▸ TASK BRIEF: Beginning at the line containing "You are a computer-use agent. The", give again every line through the end of the data, unchanged and with both ends included. Drop any pictures.
-=-=-=-=-
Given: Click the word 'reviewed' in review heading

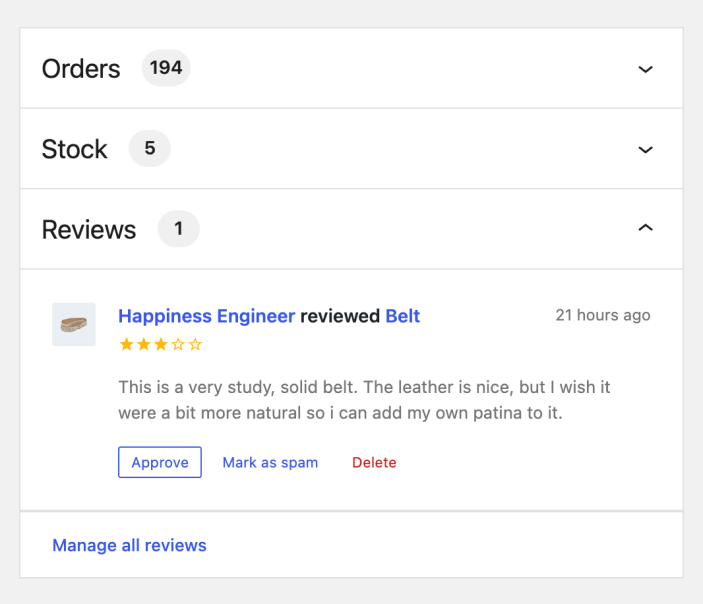Looking at the screenshot, I should point(340,316).
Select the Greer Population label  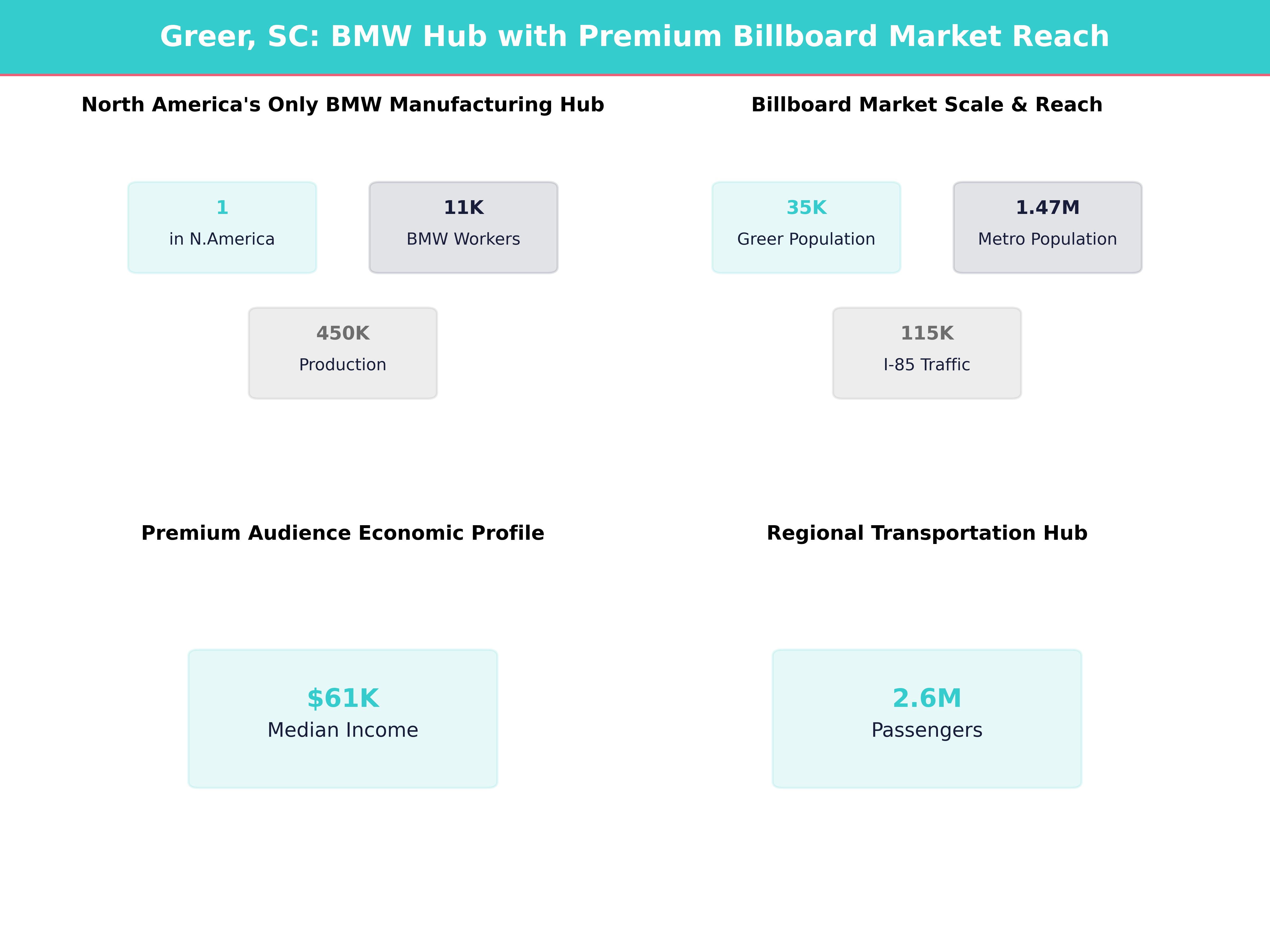pos(806,239)
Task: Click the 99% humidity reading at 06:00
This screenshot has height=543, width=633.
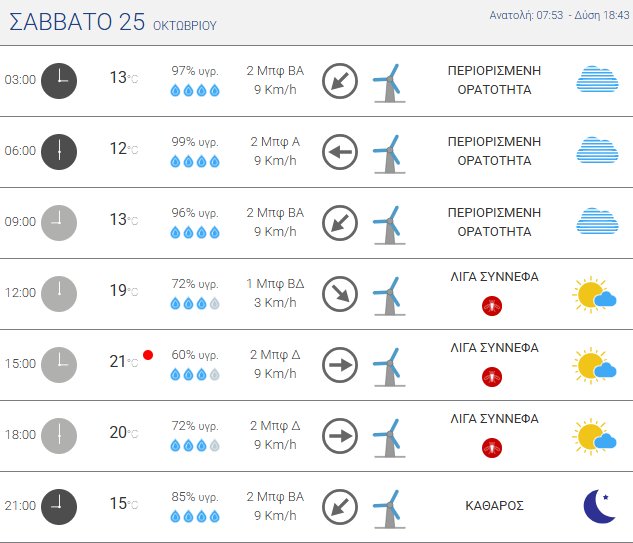Action: (x=194, y=142)

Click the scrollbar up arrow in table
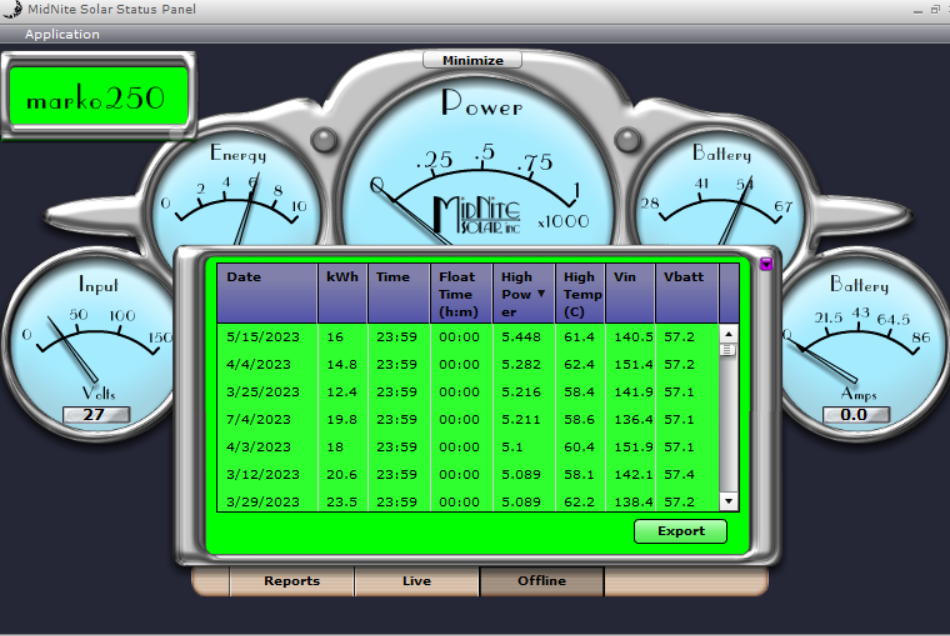728,334
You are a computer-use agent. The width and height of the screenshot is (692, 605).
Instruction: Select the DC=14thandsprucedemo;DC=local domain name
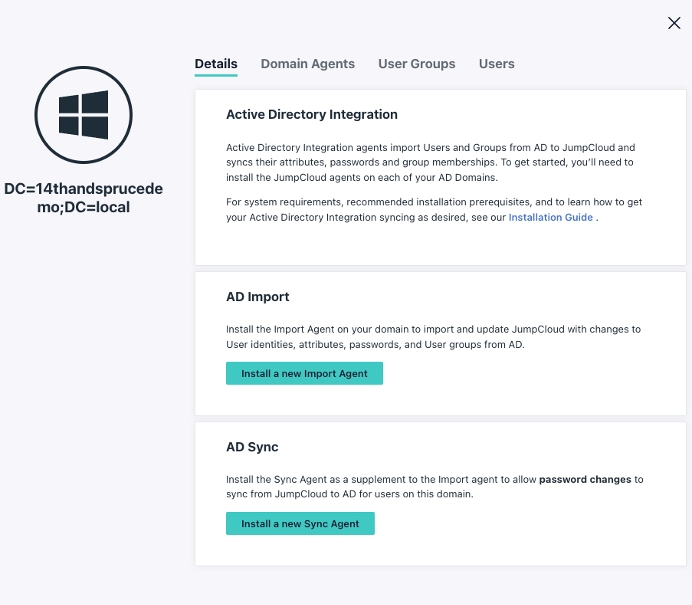point(83,198)
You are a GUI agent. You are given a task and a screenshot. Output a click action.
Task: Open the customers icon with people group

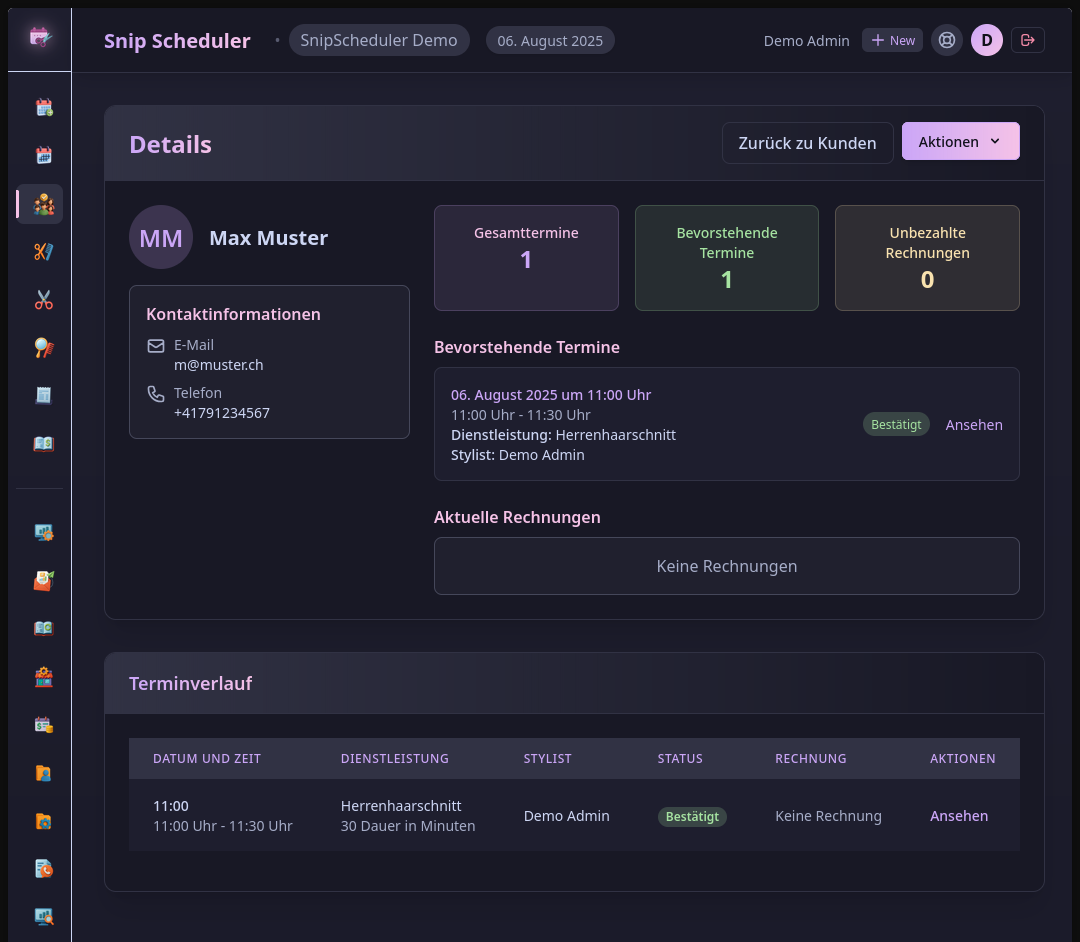(x=43, y=204)
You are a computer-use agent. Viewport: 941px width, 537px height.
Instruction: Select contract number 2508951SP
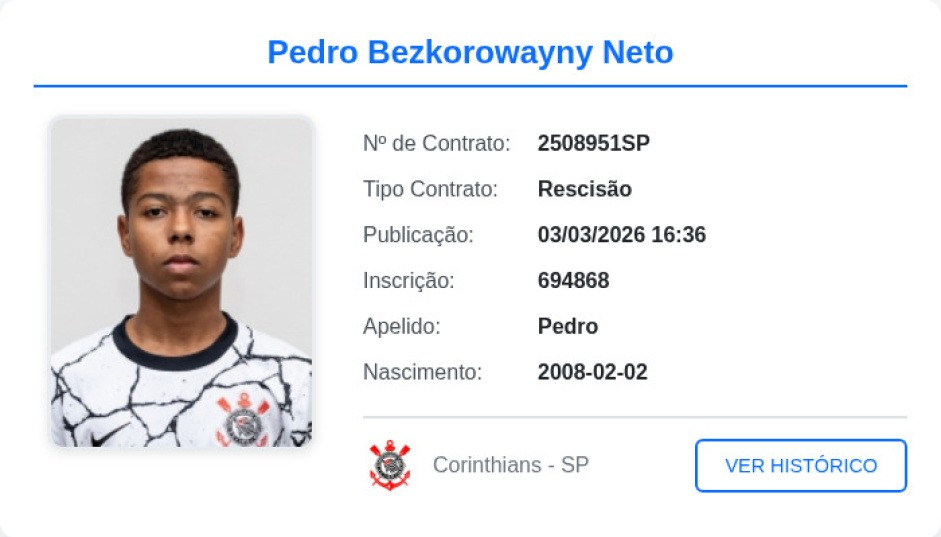point(594,143)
-=-=-=-=-
▸ COMPLETED EXERCISE:
You are a computer-use agent. The width and height of the screenshot is (692, 605).
Instruction: Select the DC=14thandsprucedemo;DC=local domain name
point(83,198)
You are a GUI agent. You are given a task and a screenshot. Output a click action.
Task: Open the customers icon with people group

(x=43, y=204)
You are a computer-use agent. Viewport: 941px width, 537px height.
Instruction: Select contract number 2508951SP
point(594,143)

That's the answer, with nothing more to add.